The number #2 agriculture state in recent years has been Texas (which is both a coastal and a midwestern state) at least prior to this summer's horrible drought. And this raises another factor, which is that global warming could very well alter much of the common wisdom about what grows best where - and this effect may be starting to take effect already. It's true that the rest of the top ten is largely composed of the midwestern grain belt states. But North Carolina and Florida are also top contenders (NOTE: I believe they do count tobacco) along with other states in the southeast. My point is that overall agricultural production is not really centered in the midwest, with the exception of cereal grains. And the very latest official U.S. medical advice on diet emphasizes fewer grains and breads, with much more fruits and vegetables (no more food pyramid).

Regarding petroleum output, Texas is once again the #1 state (after a brief reign as #1 by Alaska) in both current production (with gradual increases in recent years) and arguably also #1 in terms of production outlook for the near future.
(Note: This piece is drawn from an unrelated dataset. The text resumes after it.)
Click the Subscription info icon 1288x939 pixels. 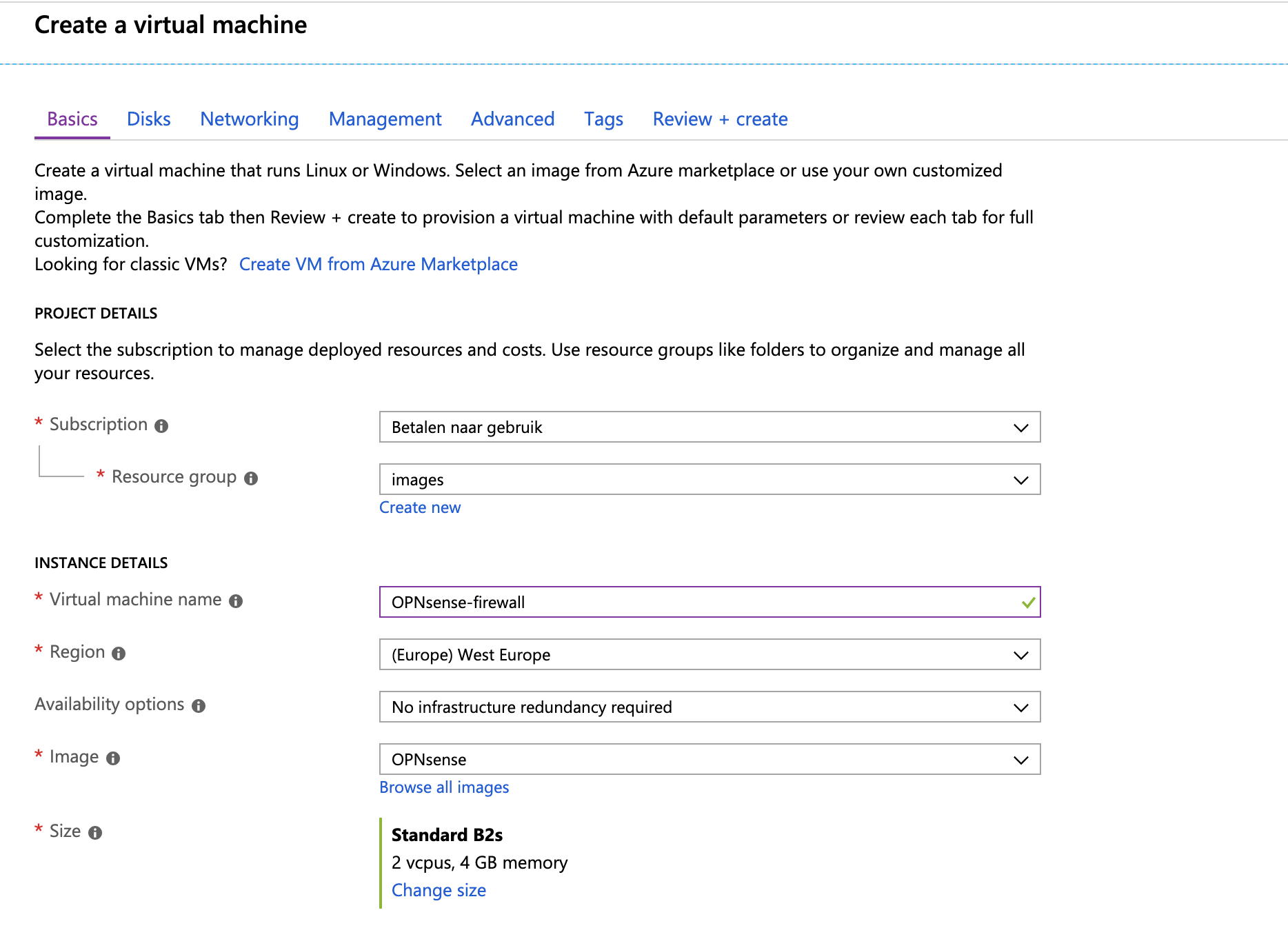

Alaska is #2 and dropping, followed closely by California which is at #3 but dropping more slowly than Alaska.

And here's a surprising stat for you: Texas is (by far) the #1 state in wind energy output, with nearly 3 times the wind energy production of both #2 Iowa and #3 California in 2010.

They probably think Canada is a US state.

or that it will be by 2017. Canada produces close to the 2.6mbd they are talking about, so just redefine Canada as part of the US production and there you are. Much cheaper than actually exploring for new oil....

Paul you will know that, when the American Government starts referring to Canadian oil resources as Continental resources.

Indeed! Actually, Canada started down that path a few years ago, with some private think tanks putting out reports about a "continental energy strategy".

But, given how Canada is currently getting such a raw deal on WTI oil pricing (currently costing $20bn a year), with the hand wringing over the Keystone XL pipeline, Canada's focus on energy markets is moving towards China. China has invested over $10bn in oilsands projects, and is quietly backing the proposals for two new pipelines to the west coast.

So, for the US, if they want to actually keep getting Canada's oil, they need to wake up, otherwise it will be going off the continent in short order, regardless of what they "claim"

GS makes two kinds of reports, the public one which is full of inconsistencies and mistakes and is usually targeted at the Sheeple. Then there's the one targeted for their private clients, that's the one report worth killing for, I am quite sure that report contradicts everything this one says.
For me all credibility went down hill as soon as they used stock technical on oil production charts, this death cross, triple bottom stuff doesn't work for real world resources.

GS seems almost like a mob boss placing bets on a boxing match. He appears to publicly place a big bet, then everyone else follows it (assuming he's bought off a boxer to take a fall in the ring), while he secretly bets against his public play and makes a killing on what he really believes will happen.